*THE RECORDS*.

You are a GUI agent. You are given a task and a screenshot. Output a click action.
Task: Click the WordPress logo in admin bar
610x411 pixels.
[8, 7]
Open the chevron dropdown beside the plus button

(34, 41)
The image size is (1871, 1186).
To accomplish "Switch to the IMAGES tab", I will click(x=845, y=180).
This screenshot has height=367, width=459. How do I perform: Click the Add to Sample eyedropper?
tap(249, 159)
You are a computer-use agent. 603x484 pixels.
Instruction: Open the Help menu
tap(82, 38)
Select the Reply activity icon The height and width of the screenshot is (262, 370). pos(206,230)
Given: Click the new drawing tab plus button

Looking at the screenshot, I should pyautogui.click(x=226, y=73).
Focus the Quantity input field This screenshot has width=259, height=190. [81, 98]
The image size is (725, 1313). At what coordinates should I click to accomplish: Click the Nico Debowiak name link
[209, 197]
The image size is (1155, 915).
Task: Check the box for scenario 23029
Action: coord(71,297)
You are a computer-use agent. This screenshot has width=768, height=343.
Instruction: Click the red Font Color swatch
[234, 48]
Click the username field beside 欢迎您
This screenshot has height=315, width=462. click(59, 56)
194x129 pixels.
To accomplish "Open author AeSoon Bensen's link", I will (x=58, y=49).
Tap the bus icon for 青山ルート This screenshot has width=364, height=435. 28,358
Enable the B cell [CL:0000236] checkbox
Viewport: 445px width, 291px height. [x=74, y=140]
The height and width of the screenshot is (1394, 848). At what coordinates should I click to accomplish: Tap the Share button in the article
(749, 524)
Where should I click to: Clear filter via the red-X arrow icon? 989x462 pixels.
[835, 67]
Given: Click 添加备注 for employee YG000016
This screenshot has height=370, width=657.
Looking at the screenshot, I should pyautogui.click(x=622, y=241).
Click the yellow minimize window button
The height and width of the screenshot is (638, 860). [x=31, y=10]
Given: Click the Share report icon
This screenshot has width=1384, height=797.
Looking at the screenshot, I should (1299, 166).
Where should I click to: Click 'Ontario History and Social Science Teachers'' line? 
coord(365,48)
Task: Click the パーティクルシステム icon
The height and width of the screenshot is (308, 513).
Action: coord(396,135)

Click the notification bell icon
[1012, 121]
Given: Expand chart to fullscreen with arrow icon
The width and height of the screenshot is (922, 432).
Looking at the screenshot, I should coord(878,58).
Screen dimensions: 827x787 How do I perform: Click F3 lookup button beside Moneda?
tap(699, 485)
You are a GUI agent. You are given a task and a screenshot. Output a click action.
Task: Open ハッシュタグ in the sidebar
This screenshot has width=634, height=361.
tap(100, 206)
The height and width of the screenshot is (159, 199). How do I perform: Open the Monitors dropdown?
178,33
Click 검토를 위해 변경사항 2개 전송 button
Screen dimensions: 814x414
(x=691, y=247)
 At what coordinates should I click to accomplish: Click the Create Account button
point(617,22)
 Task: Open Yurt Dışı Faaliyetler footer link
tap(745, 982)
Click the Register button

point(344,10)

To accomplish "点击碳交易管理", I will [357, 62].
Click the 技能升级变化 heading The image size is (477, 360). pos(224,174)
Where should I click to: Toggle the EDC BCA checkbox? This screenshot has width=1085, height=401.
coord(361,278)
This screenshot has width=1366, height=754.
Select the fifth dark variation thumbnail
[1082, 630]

*EXERCISE AIM*. Reproduce every line of the rows above without any changes.

*SOLUTION FOR THIS TASK*.
You are a GUI agent. You are given a task and a screenshot. Output a click action.
Task: Click the WordPress logo in admin bar
610x411 pixels.
[8, 7]
Open the chevron dropdown beside the plus button

(34, 41)
The image size is (1871, 1186).
To accomplish "Switch to the IMAGES tab", I will click(x=845, y=180).
This screenshot has height=367, width=459. How do I perform: Click the Add to Sample eyedropper?
tap(249, 159)
You are a computer-use agent. 603x484 pixels.
Instruction: Open the Help menu
tap(82, 38)
Select the Reply activity icon The height and width of the screenshot is (262, 370). pos(206,230)
Given: Click the new drawing tab plus button

Looking at the screenshot, I should pyautogui.click(x=226, y=73).
Focus the Quantity input field This screenshot has width=259, height=190. [81, 98]
The image size is (725, 1313). At what coordinates should I click to accomplish: Click the Nico Debowiak name link
[209, 197]
The image size is (1155, 915).
Task: Check the box for scenario 23029
Action: coord(71,297)
You are a computer-use agent. This screenshot has width=768, height=343.
Instruction: Click the red Font Color swatch
[234, 48]
Click the username field beside 欢迎您
This screenshot has height=315, width=462. click(59, 56)
194x129 pixels.
To accomplish "Open author AeSoon Bensen's link", I will (x=58, y=49).
Tap the bus icon for 青山ルート This screenshot has width=364, height=435. 28,358
Enable the B cell [CL:0000236] checkbox
Viewport: 445px width, 291px height. [x=74, y=140]
The height and width of the screenshot is (1394, 848). At what coordinates should I click to accomplish: Tap the Share button in the article
(749, 524)
Where should I click to: Clear filter via the red-X arrow icon? 989x462 pixels.
[835, 67]
Given: Click 添加备注 for employee YG000016
This screenshot has height=370, width=657.
Looking at the screenshot, I should pyautogui.click(x=622, y=241).
Click the yellow minimize window button
The height and width of the screenshot is (638, 860). [x=31, y=10]
Given: Click the Share report icon
This screenshot has width=1384, height=797.
Looking at the screenshot, I should (1299, 166).
Where should I click to: Click 'Ontario History and Social Science Teachers'' line? 
coord(365,48)
Task: Click the パーティクルシステム icon
The height and width of the screenshot is (308, 513).
Action: coord(396,135)

Click the notification bell icon
[1012, 121]
Given: Expand chart to fullscreen with arrow icon
The width and height of the screenshot is (922, 432).
Looking at the screenshot, I should coord(878,58).
Screen dimensions: 827x787 How do I perform: Click F3 lookup button beside Moneda?
tap(699, 485)
You are a GUI agent. You are given a task and a screenshot. Output a click action.
Task: Open ハッシュタグ in the sidebar
This screenshot has width=634, height=361.
tap(100, 206)
The height and width of the screenshot is (159, 199). How do I perform: Open the Monitors dropdown?
178,33
Click 검토를 위해 변경사항 2개 전송 button
Screen dimensions: 814x414
(x=691, y=247)
 At what coordinates should I click to accomplish: Click the Create Account button
point(617,22)
 Task: Open Yurt Dışı Faaliyetler footer link
tap(745, 982)
Click the Register button

point(344,10)

To accomplish "点击碳交易管理", I will [357, 62].
Click the 技能升级变化 heading The image size is (477, 360). pos(224,174)
Where should I click to: Toggle the EDC BCA checkbox? This screenshot has width=1085, height=401.
coord(361,278)
This screenshot has width=1366, height=754.
Select the fifth dark variation thumbnail
[1082, 630]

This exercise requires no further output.